Pedro Salinas
Creo que está molesto conmigo. Me refiero al doctor
Juan Armando Lengua Balbi, el abogado defensor de Luis Fernando Figari, quien,
por cierto, se ha posicionado en América Latina como nuestro Marcial Maciel
cholo. Mientras que a Lengua, por patrocinar a Figari, ahora le dicen por la
calle ‘el abogado del Diablo’.
Pero volviendo al fastidio del jurisconsulto. No sé
qué he hecho para enfadarlo, la verdad, porque al final ha conseguido lo que
quería para su cliente: archivar su caso. Y eso ya lo tiene. La fiscal María
del Pilar Peralta Ramírez le ha entregado con un lazo de regalo una resolución
de cincuenta y cuatro páginas, a la que solo le faltó una dedicatoria. Ya ganó,
es decir. Pero igual se ha quedado colérico y enfurruñado.
Hay más perlas, adivinarán. En la radio, con Patricia
del Río, ya había regurgitado algunas cosillas sobre el Caso Figari. Algunas,
no tan ciertas. Como, por ejemplo, que “no hubo agraviados (sexuales) que se
presentaron (a la fiscalía)”. Mintiendo, todo hay que decirlo. Porque sí los
hubo. Concretamente, fueron dos. Uno había sido víctima sexual de un jerarca
del Sodalitium –que no era Figari–. Y el otro, había caído en las garras del
fundador del Sodalicio cuando era un menor de edad.
Más tarde, con Milagros Leiva, a regañadientes
reconoció la presencia de uno de ellos. Pero hizo algo más, el doctor Lengua.
Perpetró una cabronada. Pretendió revelar su identidad y sacarlo del anonimato.
Encima, lo agredió. “Testigo desangelado”, le dijo. Y se cebó comentando cómo
se burló de él, preguntándole en el despacho de la fiscal Peralta si su
presunto abuso sexual se lo comunicó en su momento a sus padres o si tenía
algún documento de la época que acreditase su denuncia.
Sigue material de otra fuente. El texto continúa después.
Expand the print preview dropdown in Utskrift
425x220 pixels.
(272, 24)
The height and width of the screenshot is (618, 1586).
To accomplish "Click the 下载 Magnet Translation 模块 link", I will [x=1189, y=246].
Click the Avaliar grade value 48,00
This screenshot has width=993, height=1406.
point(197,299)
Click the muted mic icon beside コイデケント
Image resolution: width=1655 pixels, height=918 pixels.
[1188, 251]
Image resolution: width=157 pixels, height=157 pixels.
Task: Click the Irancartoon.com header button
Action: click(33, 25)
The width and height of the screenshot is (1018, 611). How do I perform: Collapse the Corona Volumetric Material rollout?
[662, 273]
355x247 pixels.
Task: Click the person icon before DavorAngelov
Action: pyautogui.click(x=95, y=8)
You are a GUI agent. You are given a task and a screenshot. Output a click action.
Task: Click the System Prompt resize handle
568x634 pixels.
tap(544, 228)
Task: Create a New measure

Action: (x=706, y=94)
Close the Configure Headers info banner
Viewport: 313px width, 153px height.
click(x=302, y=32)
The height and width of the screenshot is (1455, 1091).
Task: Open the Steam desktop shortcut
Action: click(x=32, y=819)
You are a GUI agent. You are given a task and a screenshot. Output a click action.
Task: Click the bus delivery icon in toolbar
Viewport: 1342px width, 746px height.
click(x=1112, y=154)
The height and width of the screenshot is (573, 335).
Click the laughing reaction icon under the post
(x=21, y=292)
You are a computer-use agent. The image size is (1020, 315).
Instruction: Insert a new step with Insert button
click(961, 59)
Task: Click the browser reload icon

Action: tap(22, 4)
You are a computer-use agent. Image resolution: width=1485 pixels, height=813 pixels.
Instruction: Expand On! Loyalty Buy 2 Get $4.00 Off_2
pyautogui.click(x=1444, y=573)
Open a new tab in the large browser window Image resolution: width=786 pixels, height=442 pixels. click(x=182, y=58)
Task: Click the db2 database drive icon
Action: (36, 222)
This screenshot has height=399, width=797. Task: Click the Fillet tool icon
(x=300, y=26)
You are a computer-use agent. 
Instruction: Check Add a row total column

Porque para Lengua, un menor de edad violentado
sexualmente por un adulto tiene que acreditar y probar su acusación. A través
del reconocimiento de un médico legista o mediante testigos que hayan
presenciado la seducción y violación. Y si les salpica el semen a los testigos,
mejor.
En esta parte de la entrevista, créanme, ya quería
estar sentado delante de Lengua para decirle lo que en ese instante me estaba
saliendo del forro. Y es que hay que ser bien hijodep... para tratar así a una
persona que ha sufrido. Pero claro. Es su manera de enmascarar su falta de
sentido humanitario. Las insinuaciones alacranescas. El desplante de
energúmeno. La majadería. Porque, vamos, nada de esto justifica ser vil. Como
lo fue Lengua.
“No se ha probado absolutamente nada”, repite como un
loro en todos los espacios mediáticos a donde va. Como si fuese un mantra. O un
hipo. Tratando de demostrar que Figari con su fingida expresión de Buda feliz
es una buena persona, cuando a estas alturas ya sabemos que se trata de una de
esas criaturas por las que nadie debe llorar cuando suenen las trompetas del
Juicio Final.
Ah, y la investigación periodística que nos tomó a
Paola Ugaz y a mí cerca de un lustro, es, para él, una novela, una obra de
ficción, que no prueba nada y no vale nada. Y claro. Si me preguntan, a mí
también me gustaría decir eso. Que Mitad monjes, mitad soldados es una novela,
que lo que ahí se cuenta no es real, porque el contenido es demasiado sórdido.
Y terrorífico.
Finalmente señala que el lavado de cerebro no es
secuestro. Y que ninguno de los cinco denunciantes hemos sufrido “ningún daño”,
de acuerdo al “análisis severo” del Instituto de Medicina Legal, esa cosa
estatal ubicada al lado de Polvos Azules, que parece uno de esos sitios en los
que aliñan la ensalada con el sudor del cocinero, donde psicólogas frustradas y
emputecidas por la vida que les tocó vivir, de esas a las que les asoma el
rictus del estreñimiento, revictimizan a la gente que ha sido maltratada.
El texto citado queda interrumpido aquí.